▶ WORK ITEM
From the records below, please repeat exactly the line that has "Task: Open the Dynamischer Datenträger menu", the line that has "is (564, 1080).", and every line between them, and nothing else.
-- DATA LISTING follows --
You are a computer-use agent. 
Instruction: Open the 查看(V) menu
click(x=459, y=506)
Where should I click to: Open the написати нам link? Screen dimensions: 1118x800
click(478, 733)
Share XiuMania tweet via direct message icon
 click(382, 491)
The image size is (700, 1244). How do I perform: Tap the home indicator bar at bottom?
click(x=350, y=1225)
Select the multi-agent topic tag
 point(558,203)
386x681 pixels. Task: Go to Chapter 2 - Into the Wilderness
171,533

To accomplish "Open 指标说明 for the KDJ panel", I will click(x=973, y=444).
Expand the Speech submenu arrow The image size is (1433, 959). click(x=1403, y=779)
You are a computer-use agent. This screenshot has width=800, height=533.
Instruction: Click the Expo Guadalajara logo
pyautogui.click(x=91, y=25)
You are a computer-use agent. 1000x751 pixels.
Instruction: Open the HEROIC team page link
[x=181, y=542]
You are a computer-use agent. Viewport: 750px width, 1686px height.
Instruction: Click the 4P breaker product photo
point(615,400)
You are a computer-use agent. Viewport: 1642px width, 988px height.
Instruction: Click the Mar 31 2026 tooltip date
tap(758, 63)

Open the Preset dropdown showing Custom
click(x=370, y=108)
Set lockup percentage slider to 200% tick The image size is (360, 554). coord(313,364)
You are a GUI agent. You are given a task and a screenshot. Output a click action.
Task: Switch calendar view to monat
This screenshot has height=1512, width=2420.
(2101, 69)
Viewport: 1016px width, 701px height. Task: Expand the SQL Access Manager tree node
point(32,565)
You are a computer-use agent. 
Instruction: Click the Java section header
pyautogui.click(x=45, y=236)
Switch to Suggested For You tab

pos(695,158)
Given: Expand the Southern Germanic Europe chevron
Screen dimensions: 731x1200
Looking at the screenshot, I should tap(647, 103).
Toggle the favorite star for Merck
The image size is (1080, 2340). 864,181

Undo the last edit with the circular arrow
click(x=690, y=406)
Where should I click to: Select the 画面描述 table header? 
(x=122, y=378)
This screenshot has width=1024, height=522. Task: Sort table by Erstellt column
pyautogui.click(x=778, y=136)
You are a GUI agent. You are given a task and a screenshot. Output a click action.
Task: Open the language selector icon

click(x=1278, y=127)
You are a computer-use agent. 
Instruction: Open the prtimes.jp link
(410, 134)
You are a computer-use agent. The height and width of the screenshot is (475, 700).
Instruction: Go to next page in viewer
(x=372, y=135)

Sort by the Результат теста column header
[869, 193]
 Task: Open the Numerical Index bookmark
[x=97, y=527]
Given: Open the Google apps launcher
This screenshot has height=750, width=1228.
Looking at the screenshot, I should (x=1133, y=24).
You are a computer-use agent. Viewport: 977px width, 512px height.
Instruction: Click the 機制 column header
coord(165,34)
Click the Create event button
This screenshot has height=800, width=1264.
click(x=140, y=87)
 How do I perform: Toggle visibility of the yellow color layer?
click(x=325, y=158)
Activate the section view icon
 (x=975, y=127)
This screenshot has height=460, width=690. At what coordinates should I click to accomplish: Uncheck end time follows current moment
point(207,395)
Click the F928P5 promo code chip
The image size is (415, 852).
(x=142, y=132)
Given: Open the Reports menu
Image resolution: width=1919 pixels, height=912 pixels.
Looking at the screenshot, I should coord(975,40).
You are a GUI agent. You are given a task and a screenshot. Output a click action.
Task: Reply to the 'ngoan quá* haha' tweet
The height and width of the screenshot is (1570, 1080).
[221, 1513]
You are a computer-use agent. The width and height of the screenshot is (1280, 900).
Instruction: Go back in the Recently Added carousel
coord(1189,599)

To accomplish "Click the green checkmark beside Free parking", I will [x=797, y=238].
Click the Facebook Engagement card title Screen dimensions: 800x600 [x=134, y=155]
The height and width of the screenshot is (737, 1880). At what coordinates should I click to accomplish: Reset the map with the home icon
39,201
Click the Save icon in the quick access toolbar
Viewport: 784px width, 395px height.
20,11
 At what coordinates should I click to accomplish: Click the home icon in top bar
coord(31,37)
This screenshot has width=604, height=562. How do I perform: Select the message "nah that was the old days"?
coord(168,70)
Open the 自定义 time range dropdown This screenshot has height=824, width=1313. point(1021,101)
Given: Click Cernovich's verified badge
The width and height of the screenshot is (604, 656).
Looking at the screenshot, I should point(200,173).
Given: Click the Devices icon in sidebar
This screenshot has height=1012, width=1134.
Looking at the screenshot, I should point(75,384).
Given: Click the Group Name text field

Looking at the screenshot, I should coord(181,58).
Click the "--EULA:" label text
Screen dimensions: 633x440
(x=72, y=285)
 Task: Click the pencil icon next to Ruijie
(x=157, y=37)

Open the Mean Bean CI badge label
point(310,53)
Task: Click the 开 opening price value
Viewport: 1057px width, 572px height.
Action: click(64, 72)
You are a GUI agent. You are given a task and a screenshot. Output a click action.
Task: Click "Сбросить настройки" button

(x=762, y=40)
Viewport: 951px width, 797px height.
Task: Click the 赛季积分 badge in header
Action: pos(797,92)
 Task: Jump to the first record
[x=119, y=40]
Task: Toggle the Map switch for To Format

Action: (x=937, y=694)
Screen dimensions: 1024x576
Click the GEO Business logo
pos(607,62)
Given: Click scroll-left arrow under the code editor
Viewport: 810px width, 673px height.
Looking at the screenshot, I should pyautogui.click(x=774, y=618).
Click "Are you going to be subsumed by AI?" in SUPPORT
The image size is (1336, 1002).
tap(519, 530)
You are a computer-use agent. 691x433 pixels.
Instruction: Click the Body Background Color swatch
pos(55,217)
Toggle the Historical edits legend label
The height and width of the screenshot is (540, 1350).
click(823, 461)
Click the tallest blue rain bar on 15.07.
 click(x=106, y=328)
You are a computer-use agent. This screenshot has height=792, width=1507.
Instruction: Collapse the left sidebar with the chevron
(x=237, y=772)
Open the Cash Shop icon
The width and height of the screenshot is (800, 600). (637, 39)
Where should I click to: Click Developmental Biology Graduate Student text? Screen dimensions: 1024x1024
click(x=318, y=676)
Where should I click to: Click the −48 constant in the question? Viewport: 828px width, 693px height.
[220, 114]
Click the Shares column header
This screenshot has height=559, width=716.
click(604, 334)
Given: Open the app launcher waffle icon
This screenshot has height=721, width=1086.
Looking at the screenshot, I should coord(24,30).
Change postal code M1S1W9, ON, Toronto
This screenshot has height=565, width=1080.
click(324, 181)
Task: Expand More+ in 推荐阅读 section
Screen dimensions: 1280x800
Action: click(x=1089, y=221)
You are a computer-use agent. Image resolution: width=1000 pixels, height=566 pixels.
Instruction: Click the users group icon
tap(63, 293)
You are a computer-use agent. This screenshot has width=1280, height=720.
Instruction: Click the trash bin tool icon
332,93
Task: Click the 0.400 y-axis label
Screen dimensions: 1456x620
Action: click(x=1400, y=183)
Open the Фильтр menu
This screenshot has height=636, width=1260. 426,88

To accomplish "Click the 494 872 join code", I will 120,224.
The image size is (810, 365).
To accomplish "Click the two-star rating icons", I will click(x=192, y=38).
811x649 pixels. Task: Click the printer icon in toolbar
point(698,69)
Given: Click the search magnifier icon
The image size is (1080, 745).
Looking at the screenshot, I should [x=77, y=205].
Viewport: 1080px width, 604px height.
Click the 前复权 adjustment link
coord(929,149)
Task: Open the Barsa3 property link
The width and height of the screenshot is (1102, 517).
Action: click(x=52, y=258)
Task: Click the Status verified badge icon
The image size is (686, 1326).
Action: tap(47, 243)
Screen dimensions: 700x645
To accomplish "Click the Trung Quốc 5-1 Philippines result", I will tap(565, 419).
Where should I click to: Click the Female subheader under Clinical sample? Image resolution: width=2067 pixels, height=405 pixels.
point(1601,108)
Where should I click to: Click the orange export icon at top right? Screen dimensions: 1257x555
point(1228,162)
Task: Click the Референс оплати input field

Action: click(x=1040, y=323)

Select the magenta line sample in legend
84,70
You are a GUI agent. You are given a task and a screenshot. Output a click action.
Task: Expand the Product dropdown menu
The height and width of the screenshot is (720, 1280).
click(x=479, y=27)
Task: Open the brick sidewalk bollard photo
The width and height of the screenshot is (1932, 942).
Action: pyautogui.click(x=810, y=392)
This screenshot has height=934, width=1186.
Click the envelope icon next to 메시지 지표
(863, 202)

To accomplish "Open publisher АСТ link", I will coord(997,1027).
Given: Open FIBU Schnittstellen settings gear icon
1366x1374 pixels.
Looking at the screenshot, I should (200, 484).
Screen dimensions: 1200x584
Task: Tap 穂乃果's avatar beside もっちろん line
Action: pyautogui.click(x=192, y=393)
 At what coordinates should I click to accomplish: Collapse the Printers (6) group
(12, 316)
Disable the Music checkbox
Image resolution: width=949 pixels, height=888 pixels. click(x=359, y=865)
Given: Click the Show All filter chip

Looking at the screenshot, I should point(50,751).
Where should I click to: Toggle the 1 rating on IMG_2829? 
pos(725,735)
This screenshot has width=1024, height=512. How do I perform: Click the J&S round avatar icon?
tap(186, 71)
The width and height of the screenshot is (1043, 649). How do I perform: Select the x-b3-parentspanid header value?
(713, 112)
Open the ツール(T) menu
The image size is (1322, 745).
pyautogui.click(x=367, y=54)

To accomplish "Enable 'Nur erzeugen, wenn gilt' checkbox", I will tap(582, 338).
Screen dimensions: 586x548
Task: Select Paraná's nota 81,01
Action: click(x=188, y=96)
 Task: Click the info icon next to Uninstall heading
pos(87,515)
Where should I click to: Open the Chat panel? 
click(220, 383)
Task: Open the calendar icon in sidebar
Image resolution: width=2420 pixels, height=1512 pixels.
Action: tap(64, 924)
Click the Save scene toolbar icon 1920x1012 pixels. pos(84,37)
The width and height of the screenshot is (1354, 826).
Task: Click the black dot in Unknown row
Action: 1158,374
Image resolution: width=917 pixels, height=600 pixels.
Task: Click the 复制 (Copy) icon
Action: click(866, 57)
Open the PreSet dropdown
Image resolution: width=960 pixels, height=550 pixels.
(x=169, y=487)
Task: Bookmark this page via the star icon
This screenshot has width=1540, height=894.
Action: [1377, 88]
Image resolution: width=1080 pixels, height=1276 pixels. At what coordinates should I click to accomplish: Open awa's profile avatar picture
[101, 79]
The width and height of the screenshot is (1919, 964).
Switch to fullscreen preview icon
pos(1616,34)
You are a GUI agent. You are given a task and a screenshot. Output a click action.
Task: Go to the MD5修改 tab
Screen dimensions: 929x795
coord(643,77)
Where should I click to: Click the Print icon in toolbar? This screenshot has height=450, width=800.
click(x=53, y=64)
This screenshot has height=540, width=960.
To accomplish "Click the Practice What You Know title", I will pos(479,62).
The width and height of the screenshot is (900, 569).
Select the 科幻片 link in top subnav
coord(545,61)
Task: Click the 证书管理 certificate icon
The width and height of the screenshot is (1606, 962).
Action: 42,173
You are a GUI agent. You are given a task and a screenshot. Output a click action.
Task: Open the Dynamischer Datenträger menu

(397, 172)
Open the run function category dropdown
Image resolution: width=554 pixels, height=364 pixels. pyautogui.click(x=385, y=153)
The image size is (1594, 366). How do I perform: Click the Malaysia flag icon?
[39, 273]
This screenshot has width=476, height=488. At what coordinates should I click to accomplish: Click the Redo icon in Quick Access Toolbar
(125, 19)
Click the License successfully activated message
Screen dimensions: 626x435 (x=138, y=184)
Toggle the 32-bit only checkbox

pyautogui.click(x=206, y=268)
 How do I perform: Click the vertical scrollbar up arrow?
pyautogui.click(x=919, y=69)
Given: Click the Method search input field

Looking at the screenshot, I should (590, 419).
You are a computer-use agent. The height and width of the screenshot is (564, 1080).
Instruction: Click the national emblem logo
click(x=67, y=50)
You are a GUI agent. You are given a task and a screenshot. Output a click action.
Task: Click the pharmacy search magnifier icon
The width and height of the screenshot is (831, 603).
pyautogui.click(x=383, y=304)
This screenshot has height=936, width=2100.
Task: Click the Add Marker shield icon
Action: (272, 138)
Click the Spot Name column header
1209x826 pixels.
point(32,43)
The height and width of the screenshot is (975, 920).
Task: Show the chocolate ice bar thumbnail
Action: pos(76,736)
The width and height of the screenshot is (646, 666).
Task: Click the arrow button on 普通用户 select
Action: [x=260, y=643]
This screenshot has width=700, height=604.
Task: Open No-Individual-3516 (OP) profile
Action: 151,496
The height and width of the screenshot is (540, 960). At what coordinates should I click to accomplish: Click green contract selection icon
-- DATA LISTING concluded --
▶ ANSWER BOX
Task: Open the Dynamischer Datenträger menu

(397, 172)
Open the run function category dropdown
Image resolution: width=554 pixels, height=364 pixels. pyautogui.click(x=385, y=153)
The image size is (1594, 366). How do I perform: Click the Malaysia flag icon?
[39, 273]
This screenshot has width=476, height=488. At what coordinates should I click to accomplish: Click the Redo icon in Quick Access Toolbar
(125, 19)
Click the License successfully activated message
Screen dimensions: 626x435 (x=138, y=184)
Toggle the 32-bit only checkbox

pyautogui.click(x=206, y=268)
 How do I perform: Click the vertical scrollbar up arrow?
pyautogui.click(x=919, y=69)
Given: Click the Method search input field

Looking at the screenshot, I should (590, 419).
You are a computer-use agent. The height and width of the screenshot is (564, 1080).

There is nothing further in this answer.